### [PASSAGE]
Modules Documentation

Traffic Requester Module

class lib.traffic_requester.TrafficRequester(config, prefix='settings_standard', verbose=False)

Bases: object

traffic requester initialization

Parameters
  • config (configparser file) – configuration file

  • prefix (string) – name for log file

  • verbose (bool) – print verbose debugging statements

get_history()

requests traffic history for each repository

Then adds all information to the dataframe

get_repositories()

api request for repositories

checks which repositories are owned by the user or to which the user has contributed. Adds all of these repo names to the dataframe.

log_data()

save raw data to log file

run()

main run function for traffic requester

Analytics Module

class lib.analytics.Analytics(prefix='settings_standard', verbose=False)

Bases: object

analytics initialization

Parameters
  • prefix (string) – name for log file

  • verbose (bool) – print verbose debugging statements

check_dirs()

check and create directories

create log directories if they don’t yet exist and check which raw logs need to be analyzed.

Returns

analytics_needed – the raw logs that do not yet have a corresponding analytics directory

Return type

list

check_forks_change()

Checks forks counts

checks whether the forks count has changed and appends any changes to self.forks_change

check_stars_change()

Checks start counts

checks whether the stars count has changed and appends any changes to self.stars_change

check_tracking_change()

check tracked repositories

checks which repositories are beginning to be tracked or have stopped being tracked.

create_repo_dirs()

create log directories if they don’t yet exist

full2dir(fullname)

### [LIST OF TASKS]
1. Copy a stretch of the module documentation word for word. Begin at the words "Checks start counts" and stop after "stopped being tracked.".
2. Translate this sentence from the module documentation into Spanish: "checks which repositories are owned by the user or to which the user has contributed."
3. Extend the module documentation, picking up after its last line.
None of the items have anything to do with this work.

### [GIVEN DATA]
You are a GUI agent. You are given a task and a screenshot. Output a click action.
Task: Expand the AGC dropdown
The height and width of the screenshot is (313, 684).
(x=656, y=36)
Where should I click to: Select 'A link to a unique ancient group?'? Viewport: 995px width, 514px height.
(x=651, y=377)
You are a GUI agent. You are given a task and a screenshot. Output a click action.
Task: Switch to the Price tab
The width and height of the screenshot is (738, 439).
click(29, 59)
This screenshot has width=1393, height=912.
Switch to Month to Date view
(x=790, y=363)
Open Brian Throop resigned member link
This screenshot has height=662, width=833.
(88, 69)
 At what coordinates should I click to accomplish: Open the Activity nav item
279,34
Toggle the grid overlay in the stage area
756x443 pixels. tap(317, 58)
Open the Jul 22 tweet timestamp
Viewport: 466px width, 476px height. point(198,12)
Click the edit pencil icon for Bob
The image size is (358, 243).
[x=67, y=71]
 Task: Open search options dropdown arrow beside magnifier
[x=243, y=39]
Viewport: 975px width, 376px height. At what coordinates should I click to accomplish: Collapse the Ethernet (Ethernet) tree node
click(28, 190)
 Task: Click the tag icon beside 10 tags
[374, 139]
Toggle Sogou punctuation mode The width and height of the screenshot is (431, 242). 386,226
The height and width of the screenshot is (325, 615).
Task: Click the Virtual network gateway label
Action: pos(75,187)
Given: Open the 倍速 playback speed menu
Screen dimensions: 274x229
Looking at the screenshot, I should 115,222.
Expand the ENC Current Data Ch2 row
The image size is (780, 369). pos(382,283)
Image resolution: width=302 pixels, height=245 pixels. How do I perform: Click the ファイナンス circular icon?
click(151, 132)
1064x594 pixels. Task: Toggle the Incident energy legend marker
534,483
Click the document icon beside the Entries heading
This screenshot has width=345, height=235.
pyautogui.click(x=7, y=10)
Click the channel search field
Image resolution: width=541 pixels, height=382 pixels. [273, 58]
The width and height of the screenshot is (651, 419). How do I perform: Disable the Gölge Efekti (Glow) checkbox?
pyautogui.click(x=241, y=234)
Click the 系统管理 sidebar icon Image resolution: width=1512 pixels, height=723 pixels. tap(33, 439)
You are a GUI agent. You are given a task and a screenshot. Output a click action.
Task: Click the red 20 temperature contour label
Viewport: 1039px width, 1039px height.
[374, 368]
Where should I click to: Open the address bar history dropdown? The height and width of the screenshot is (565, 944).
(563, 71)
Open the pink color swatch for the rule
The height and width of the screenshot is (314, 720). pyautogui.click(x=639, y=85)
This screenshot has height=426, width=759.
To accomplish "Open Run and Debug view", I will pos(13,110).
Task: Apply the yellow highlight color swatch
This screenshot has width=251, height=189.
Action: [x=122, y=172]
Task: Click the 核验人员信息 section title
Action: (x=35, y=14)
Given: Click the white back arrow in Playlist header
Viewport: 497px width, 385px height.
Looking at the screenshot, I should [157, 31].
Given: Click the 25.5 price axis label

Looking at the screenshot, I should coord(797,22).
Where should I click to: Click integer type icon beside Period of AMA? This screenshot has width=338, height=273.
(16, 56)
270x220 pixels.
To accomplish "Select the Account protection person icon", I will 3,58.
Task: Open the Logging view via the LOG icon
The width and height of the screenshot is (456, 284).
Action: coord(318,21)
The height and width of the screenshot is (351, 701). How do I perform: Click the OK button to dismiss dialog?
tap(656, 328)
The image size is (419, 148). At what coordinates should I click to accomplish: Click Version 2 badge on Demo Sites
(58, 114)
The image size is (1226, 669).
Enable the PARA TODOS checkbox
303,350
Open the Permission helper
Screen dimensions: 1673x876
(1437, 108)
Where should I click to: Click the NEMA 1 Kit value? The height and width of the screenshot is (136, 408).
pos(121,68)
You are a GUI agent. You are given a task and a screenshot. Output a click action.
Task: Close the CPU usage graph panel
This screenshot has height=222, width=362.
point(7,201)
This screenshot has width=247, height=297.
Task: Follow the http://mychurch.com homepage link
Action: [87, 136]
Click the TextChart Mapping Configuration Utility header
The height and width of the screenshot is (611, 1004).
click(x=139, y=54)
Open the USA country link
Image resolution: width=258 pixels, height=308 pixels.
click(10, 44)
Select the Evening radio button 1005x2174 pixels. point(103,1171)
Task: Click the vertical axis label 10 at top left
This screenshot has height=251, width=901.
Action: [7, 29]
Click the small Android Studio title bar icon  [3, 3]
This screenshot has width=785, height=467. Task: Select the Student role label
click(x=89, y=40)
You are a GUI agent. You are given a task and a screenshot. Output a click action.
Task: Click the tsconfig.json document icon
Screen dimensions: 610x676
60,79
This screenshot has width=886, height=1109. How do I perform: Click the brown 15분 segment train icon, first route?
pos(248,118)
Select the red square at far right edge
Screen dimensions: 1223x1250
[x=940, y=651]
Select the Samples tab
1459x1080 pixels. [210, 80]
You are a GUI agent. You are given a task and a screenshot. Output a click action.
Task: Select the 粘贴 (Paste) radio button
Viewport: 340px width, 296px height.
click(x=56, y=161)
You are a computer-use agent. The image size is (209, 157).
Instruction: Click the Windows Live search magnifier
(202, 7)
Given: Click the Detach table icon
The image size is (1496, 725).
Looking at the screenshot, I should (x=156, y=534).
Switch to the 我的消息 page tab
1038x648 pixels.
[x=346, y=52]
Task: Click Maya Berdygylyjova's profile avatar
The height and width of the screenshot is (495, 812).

### [TASK-BY-TASK OUTPUTS]
1.
Checks start counts

checks whether the stars count has changed and appends any changes to self.stars_change

check_tracking_change()

check tracked repositories

checks which repositories are beginning to be tracked or have stopped being tracked.

2. comprueba qué repositorios pertenecen al usuario o en cuáles ha contribuido el usuario.

3.
changes full repository name into a directory name

Parameters

fullname (string) – full repository name

Returns

dirname – new directory name

Return type

string

load_log()

load_log file into dataframe

log_analytics()

Logs the analytics to a json file

run()

main run function for analytics

sort_raw_data()

Sort through each of the main metrics for each repository

update_daily_metric(ri, col_name)

update metrics that are daily

this function reads through the old data and only adds new daily values

Parameters
  • ri (int) – row of dataframe to read from

  • col_name (string) – column name and thus file name for the specific metric

update_nondaily_metric(ri, col_name)

update nondaily metrics

update metrics that are not daily, this function simply appends the newest value to the log file

Parameters
  • ri (int) – row of dataframe to read from

  • col_name (string) – column name and thus file name for the specific metric

Plotter Module

class lib.plotter.Plotter(prefix='settings_standard')

Bases: object

Plotter class.

Parameters

prefix (string) – name for log file

create_email_plots(date_cur, date_prev=None)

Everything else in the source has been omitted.